[Excerpts from a dataset]
'''

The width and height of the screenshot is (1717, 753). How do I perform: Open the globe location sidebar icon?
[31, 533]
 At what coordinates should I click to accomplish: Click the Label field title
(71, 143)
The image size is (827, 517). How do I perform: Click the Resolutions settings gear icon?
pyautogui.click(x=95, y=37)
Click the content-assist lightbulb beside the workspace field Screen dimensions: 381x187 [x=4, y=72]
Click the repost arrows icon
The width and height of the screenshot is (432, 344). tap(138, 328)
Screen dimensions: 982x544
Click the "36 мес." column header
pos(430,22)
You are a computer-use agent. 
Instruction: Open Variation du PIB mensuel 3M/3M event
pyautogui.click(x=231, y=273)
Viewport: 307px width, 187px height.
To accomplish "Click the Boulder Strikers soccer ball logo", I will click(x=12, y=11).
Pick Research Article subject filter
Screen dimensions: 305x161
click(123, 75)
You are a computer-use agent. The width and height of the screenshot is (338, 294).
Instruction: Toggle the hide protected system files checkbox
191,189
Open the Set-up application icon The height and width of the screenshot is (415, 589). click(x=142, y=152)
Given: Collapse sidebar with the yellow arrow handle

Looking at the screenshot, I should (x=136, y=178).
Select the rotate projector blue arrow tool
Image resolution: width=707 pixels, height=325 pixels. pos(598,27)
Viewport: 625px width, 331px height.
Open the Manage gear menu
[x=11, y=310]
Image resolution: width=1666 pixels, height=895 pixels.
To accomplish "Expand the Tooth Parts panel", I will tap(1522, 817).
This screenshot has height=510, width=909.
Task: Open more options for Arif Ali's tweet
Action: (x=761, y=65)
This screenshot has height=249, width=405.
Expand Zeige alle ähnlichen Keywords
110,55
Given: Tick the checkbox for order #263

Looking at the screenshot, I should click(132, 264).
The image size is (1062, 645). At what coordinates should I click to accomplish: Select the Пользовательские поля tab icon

'''

§ Task directions: Without altering a single word, transcribe the entries above.

§ Response:
The width and height of the screenshot is (1717, 753). How do I perform: Open the globe location sidebar icon?
[31, 533]
 At what coordinates should I click to accomplish: Click the Label field title
(71, 143)
The image size is (827, 517). How do I perform: Click the Resolutions settings gear icon?
pyautogui.click(x=95, y=37)
Click the content-assist lightbulb beside the workspace field Screen dimensions: 381x187 [x=4, y=72]
Click the repost arrows icon
The width and height of the screenshot is (432, 344). tap(138, 328)
Screen dimensions: 982x544
Click the "36 мес." column header
pos(430,22)
You are a computer-use agent. 
Instruction: Open Variation du PIB mensuel 3M/3M event
pyautogui.click(x=231, y=273)
Viewport: 307px width, 187px height.
To accomplish "Click the Boulder Strikers soccer ball logo", I will click(x=12, y=11).
Pick Research Article subject filter
Screen dimensions: 305x161
click(123, 75)
You are a computer-use agent. The width and height of the screenshot is (338, 294).
Instruction: Toggle the hide protected system files checkbox
191,189
Open the Set-up application icon The height and width of the screenshot is (415, 589). click(x=142, y=152)
Given: Collapse sidebar with the yellow arrow handle

Looking at the screenshot, I should (x=136, y=178).
Select the rotate projector blue arrow tool
Image resolution: width=707 pixels, height=325 pixels. pos(598,27)
Viewport: 625px width, 331px height.
Open the Manage gear menu
[x=11, y=310]
Image resolution: width=1666 pixels, height=895 pixels.
To accomplish "Expand the Tooth Parts panel", I will tap(1522, 817).
This screenshot has height=510, width=909.
Task: Open more options for Arif Ali's tweet
Action: (x=761, y=65)
This screenshot has height=249, width=405.
Expand Zeige alle ähnlichen Keywords
110,55
Given: Tick the checkbox for order #263

Looking at the screenshot, I should click(132, 264).
The image size is (1062, 645). At what coordinates should I click to accomplish: Select the Пользовательские поля tab icon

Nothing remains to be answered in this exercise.